Da adesso sono liberamente fruibili gli interventi della Tre Giorni “Democrazia alla prova”, organizzata dal Forum Disuguaglianze e Diversità e dal Palazzo Ducale di Genova. Con i video degli interventi restituiamo anche il clima e la comunità di pensiero che via via si è andato creando fra chi interveniva e con l’intera platea. Per raggiungere davvero l’obiettivo di rendere quel materiale “bene comune”, sarà importante il ruolo di ognuno e ognuna nel diffonderlo e nel farlo vivere nel confronto che potrà scaturirne
Motivazioni e esiti di un insolito evento
Il 23-24-25 gennaio 2026 trentotto relatrici e relatori, nazionali e internazionali, di generazioni e ambienti diversi, hanno incontrato centinaia e centinaia di persone nel Palazzo Ducale di Genova in una straordinaria affluenza di libera cittadinanza, con un obiettivo: mettere assieme saperi della ricerca e del fare, visioni, analisi e pratiche, che, di fronte al concreto rischio di una nuova età della forza e del disprezzo, ci diano strumenti per sconfiggere il diffuso pessimismo della volontà e ricostruire democrazia. “Mantenere vivo il progetto della Repubblica, fondato sui diritti, sulle responsabilità e sulla giustizia sociale”, ha scritto il Presidente della Repubblica Sergio Mattarella nel saluto e augurio inviato alla tre giorni.
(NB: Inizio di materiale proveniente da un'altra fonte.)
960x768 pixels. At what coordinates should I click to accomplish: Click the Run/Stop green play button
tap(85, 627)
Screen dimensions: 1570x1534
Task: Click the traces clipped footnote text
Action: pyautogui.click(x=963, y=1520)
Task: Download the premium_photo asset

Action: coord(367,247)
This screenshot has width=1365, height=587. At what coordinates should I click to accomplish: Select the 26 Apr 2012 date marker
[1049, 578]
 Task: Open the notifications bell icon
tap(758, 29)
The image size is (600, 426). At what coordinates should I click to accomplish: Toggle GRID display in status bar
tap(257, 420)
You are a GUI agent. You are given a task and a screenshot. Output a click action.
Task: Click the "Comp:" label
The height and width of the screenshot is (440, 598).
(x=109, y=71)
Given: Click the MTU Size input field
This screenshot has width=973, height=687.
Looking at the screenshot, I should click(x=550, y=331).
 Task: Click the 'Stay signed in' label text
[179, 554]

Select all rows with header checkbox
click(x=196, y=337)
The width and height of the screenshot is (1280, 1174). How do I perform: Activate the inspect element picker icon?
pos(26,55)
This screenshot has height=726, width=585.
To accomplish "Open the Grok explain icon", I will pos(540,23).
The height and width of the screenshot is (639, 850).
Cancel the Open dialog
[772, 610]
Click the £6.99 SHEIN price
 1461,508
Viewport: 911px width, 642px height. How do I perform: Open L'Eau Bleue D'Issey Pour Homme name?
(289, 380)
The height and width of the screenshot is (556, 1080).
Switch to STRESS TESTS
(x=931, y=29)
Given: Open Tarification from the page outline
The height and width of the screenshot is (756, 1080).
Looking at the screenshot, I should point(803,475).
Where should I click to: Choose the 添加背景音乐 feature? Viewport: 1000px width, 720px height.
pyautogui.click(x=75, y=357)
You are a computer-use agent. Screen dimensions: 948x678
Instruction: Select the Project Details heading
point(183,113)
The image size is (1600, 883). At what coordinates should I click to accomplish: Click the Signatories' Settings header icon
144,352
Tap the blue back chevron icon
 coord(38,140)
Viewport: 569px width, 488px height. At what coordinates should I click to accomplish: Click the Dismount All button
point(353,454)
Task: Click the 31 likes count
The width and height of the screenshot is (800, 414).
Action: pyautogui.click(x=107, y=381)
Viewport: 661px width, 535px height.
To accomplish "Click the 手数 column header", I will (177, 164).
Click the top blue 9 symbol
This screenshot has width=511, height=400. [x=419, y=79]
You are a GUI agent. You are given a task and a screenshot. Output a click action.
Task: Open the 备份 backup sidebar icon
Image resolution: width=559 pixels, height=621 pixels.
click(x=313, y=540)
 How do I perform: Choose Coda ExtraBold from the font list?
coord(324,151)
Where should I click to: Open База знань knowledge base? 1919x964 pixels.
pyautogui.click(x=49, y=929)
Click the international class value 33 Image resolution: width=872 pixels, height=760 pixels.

Gli interventi hanno reagito a una cornice storica e interpretativa, gli Assunti, predisposti dai curatori dell’incontro, Fabrizio Barca e Luca Borzani. Gli Assunti partono dal riconoscimento che l’autoritarismo avanza perché la democrazia, nella definizione esigente che ci guida, non sta producendo per centinaia di milioni di persone ciò che promette e da cui è sorretta: uguaglianza, libertà dal dominio, peso nelle pubbliche decisioni. Gli Assunti descrivono come siamo arrivati a questa situazione, il peso dell’egemonia culturale neoliberista, i tratti della dinamica autoritaria, l’uso distorto della tecnologia digitale e pongono quindi 21 Domande. Dall’adesione alla griglia di confronto offerta e dalle risposte a queste domande è emersa una comunità di pensiero che ha legato speaker e pubblico. Ora, quelle risposte, quel clima, il continuo e inusuale richiamo fra le diverse relazioni, vengono messi a disposizione di tutte e tutti.
Chi navigherà in questo inusuale materiale troverà molti strumenti. Troverà una diagnosi dello stato delle cose in tutto l’Occidente, ma anche in India e in Cina, e ovviamente in Italia, una diagnosi frutto di sguardi diversi, assai preoccupati ma mai affetti da malinconia o paura, sentimenti che non possiamo permetterci. Troverà una valutazione pro- fonda delle tensioni fra capitalismo e democrazia. Troverà molte, diverse proposte per affrontare questa tensione e rilanciare uno Stato democratico che rimuova gli ostacoli al “pieno sviluppo della persona umana”: non si dica che non sappiamo cosa fare! Troverà immagini di una possibile eutopia, un modo migliore di vivere che anima quelle proposte e l’impegno del fermento sociale che è ben vivo nel nostro paese. Troverà spunti su come costruire un’infrastruttura sociale, un ecosistema organizzativo, che produca quella nuova cittadinanza necessaria per adattare la democrazia, realizzare quelle proposte e quell’eutopia. Troverà tracce su come contendere, col contributo decisivo delle nuove generazioni, il senso comune prevalente che ci induce all’inerzia, mirando invece a piegare la nuova tecnologia digitale all’utilità sociale.
Dovremo mettere in moto altri passaggi, proseguire con questo metodo e questo percorso, tenere insieme i fili di un’esperienza che produca il valore generativo di cui abbiamo bisogno. Ma intanto teniamo uniti i fili di questi materiali.